Sen. Bernie Sanders says he wants to help President Donald Trump with an overhaul of healthcare, just not on that looks like the GOP’s first attempt.
Asked by CNN’s Dana Bash on Sunday about the failure of the American Health Care Act, Sanders said he was planning to introduce his own healthcare bill that included a “Medicare-for-all” feature and would reach out to the president about it.
“Of course, Obamacare has serious problems: deductibles are too high, premiums are too high, the cost of healthcare is going up at a much faster rate than it should,” Sanders said. “Ideally, where we should be going is to join the rest of the industrialized world and guarantee healthcare to all people as a right.

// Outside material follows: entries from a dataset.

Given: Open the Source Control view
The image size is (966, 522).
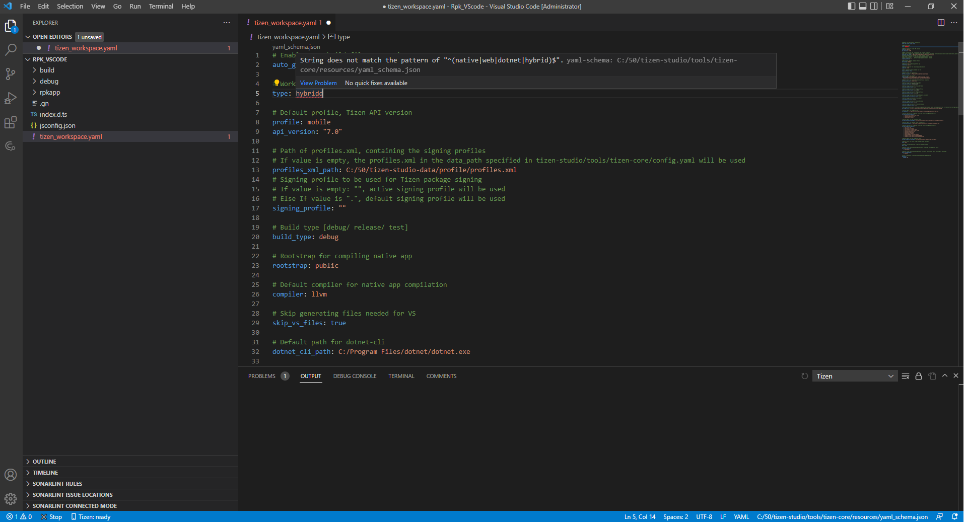Looking at the screenshot, I should 11,74.
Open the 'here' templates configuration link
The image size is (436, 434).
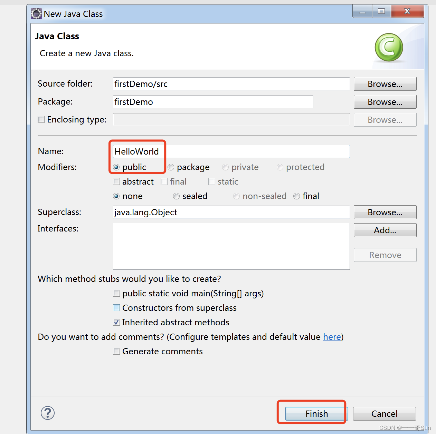click(x=332, y=337)
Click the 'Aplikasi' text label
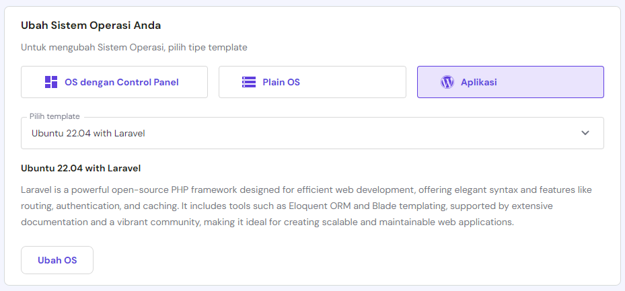 [479, 82]
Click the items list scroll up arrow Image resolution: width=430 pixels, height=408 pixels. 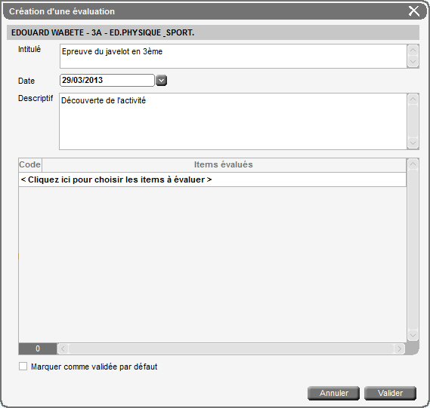pyautogui.click(x=413, y=164)
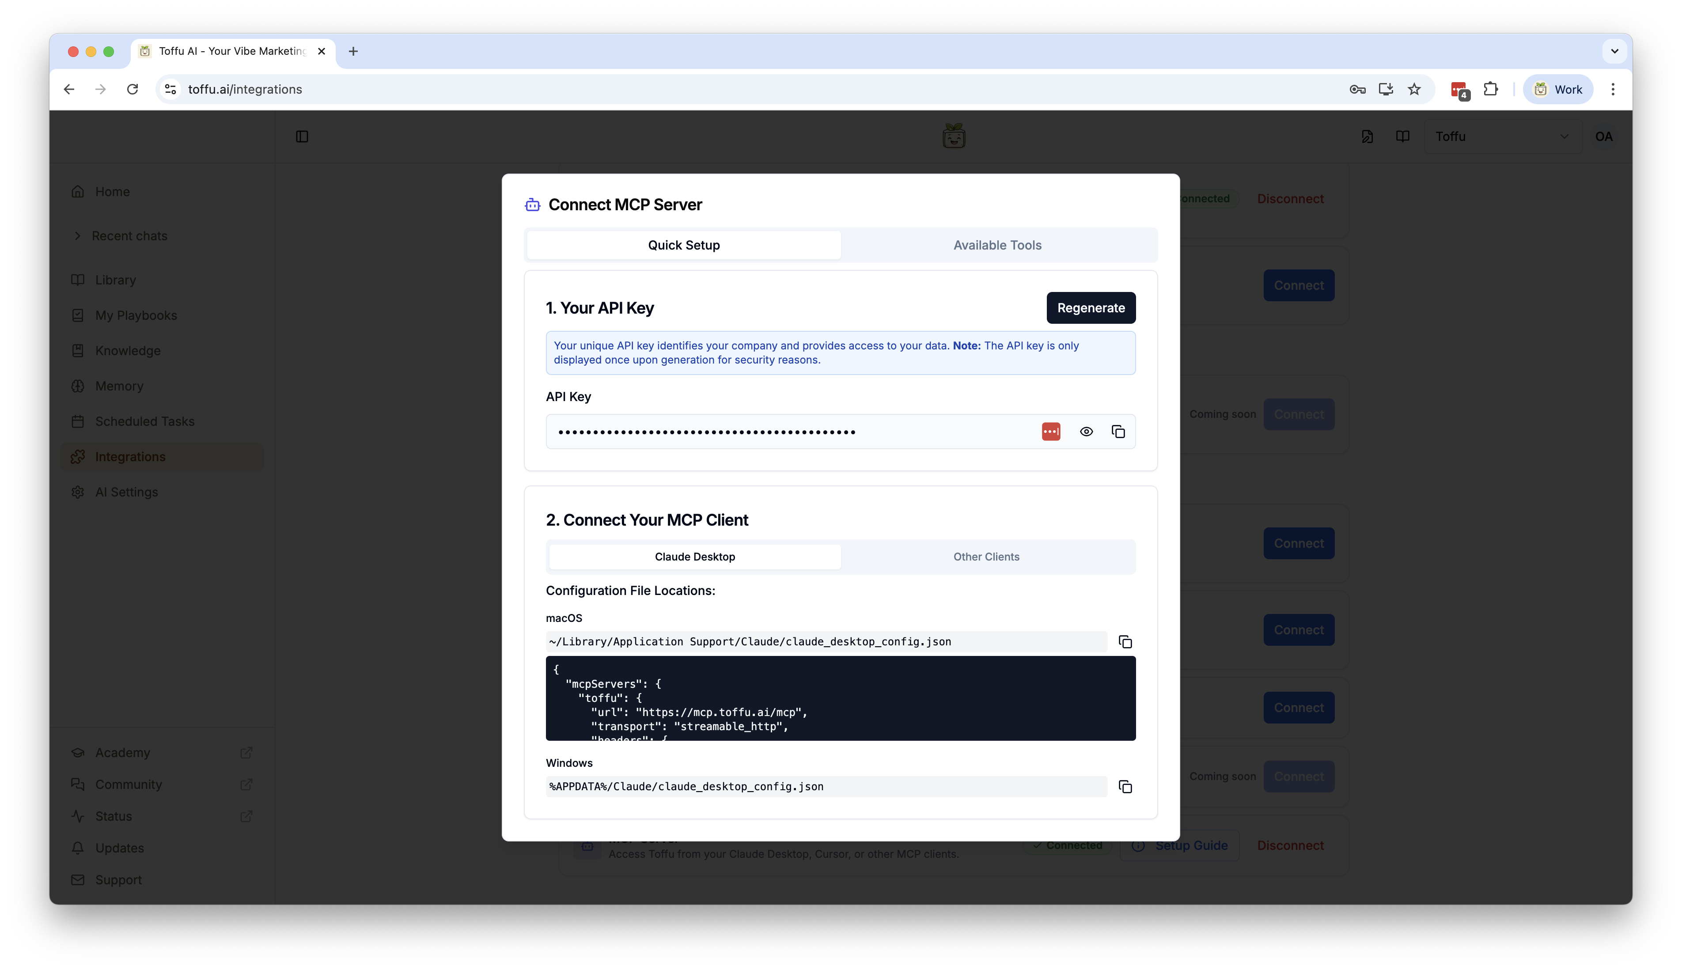
Task: Click the red password manager icon
Action: click(1051, 432)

That’s why I’m going to introduce a Medicare-for-all, single-payer program.”
Trump himself has said multiple times that he wants a healthcare plan to cover “everybody.”
Sanders also said Trump should “come on board” with the plan.
Trump told reporters that he was willing to work with Democrats to revamp the healthcare system after the AHCA was pulled fom the House floor because of internal strife in the Republican Party that left leadership’s plan to repeal and replace Obamacare short of the votes needed to pass the House.
Sanders, an independent who caucuses with Democrats and ran for president as a Democrat, also took time to attack the AHCA.
“The bill that was defeated should have been defeated,” Sanders said. “It was a disaster piece of legislation, primarily designed to provide $US300 billion to the top 2%, throw 24 million people off health insurance, raising premiums for older workers in a very very significant way. It was defeated, the American people wanted it defeated, and I’m glad we were able to accomplish that.”
The AHCA repealed taxes in Obamacare — officially known as the Affordable Care Act — that primarily fell on the wealthy. The nonpartisan Congressional Budget Office estimated that 24 million fewer Americans would have had health coverage under the AHCA than the current projection, and the AHCA’s tax credits were structured in a way that would have caused premiums for low-income and older people to increase significantly.